A Stabilization Model for Hierarchical AI Systems

Abstract

Hierarchical AI systems are commonly modeled as a linear pipeline: Plan → Execute → Evaluate → Complete.
However, in real-world environments, this model frequently breaks down due to uncertainty, drift, and external dependencies.

This paper introduces the Persistent Fix Loop (PFL), a practical design model that replaces completion-oriented pipelines with a continuous stabilization loop.

Rather than attempting to achieve perfect planning, execution, and evaluation, PFL assumes imperfection and builds systems that remain stable through continuous observation and incremental repair.

1. Introduction

Hierarchical AI systems decompose complex tasks into structured workflows consisting of planning, execution, and evaluation.

While theoretically sound, these systems often fail in production due to the inability to maintain alignment between plan, execution, and outcome.

This paper proposes a shift from completion-based thinking to stabilization-based system design.

2. Problem Statement

Hierarchical AI is often represented as:

Plan → Execute → Evaluate → Complete

PFL Diagram

This assumes:

  • Plans remain valid during execution
  • Execution behaves as expected
  • Evaluation criteria are stable
  • Completion can be determined internally

In practice, these assumptions do not hold.

2.1 Failure Modes

  • Plan Drift: Plans degrade in real environments
  • Execution Uncertainty: Unexpected constraints emerge
  • Evaluation Instability: Success depends on external context
  • Completion Ambiguity: Systems cannot determine when a task is truly finished

3. Key Insight

The core issue is not hierarchical structure itself, but treating it as a linear pipeline.

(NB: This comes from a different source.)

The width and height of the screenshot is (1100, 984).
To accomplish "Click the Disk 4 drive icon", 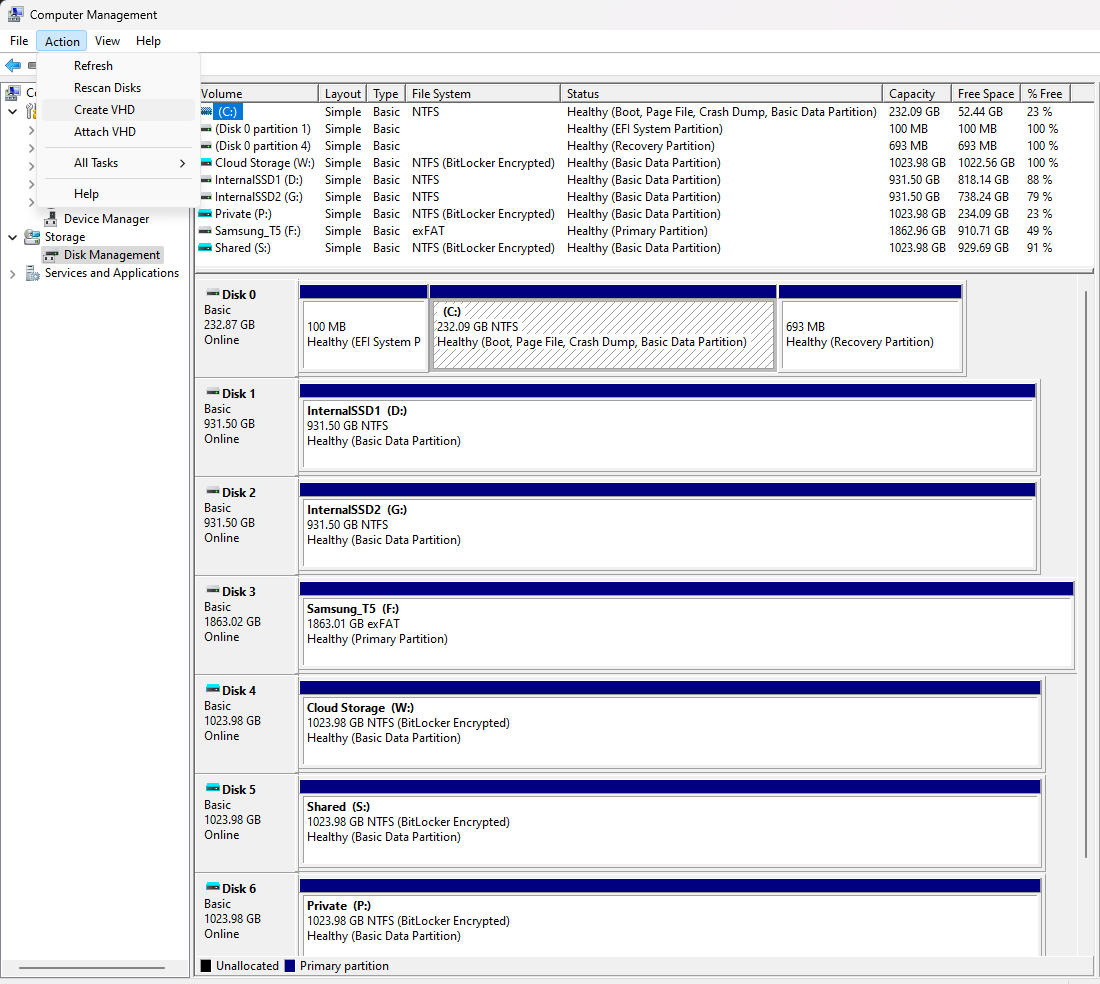I will pyautogui.click(x=212, y=690).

Instead, real-world systems require:

Observation-driven iterative stabilization

4. Persistent Fix Loop (PFL)

4.1 Core Model

Detect → Plan → Fix → Release → Monitor → Loop

4.2 Conceptual Shift

Traditional PFL
Plan = decision Plan = hypothesis
Execute = completion Fix = intervention
Evaluate = judgment Monitor = observation
Complete Continuous

5. Design Principles

5.1 Planning is Provisional

Plans are hypotheses, not commitments.

5.2 Execution is Local

Fixes should be small, scoped, and reversible.

5.3 Evaluation is Observational

Resolution is determined by real-world behavior, not internal declaration.

6. Hierarchical AI Integration

PFL naturally integrates with hierarchical AI systems.

6.1 Roles

  • Supervisor

    • Planning
    • Evaluation
    • State management
  • Worker

    • Implementation
    • Local fixes
  • System

    • Production environment

6.2 Loop

  1. Detect issue
  2. Supervisor plans
  3. Worker applies fix
  4. System reflects change
  5. Supervisor monitors
  6. Repeat

7. State Model

open

  • analyzing
    → patch_ready
    → patched
    → released
    → monitoring
    → resolved (external condition)
    → reopened (recurrence)

8. Resolution Strategy

A problem is not considered resolved when a fix is applied.

Instead, resolution is determined by:

  • No recurrence over time (e.g., 72 hours)
  • Stable system behavior
  • External validation

9. Advantages

  • Handles uncertainty naturally
  • Avoids infinite optimization
  • Improves production stability
  • Enables continuous learning

10. Discussion

PFL represents a shift:

From:

  • Completion-based systems

To:

  • Stability-based systems

The key question changes from:

“Is the problem solved?”

To:

“Is the system stable under observation?”

11. Conclusion

Hierarchical AI does not fail because of its structure.

It fails because it assumes perfect completion.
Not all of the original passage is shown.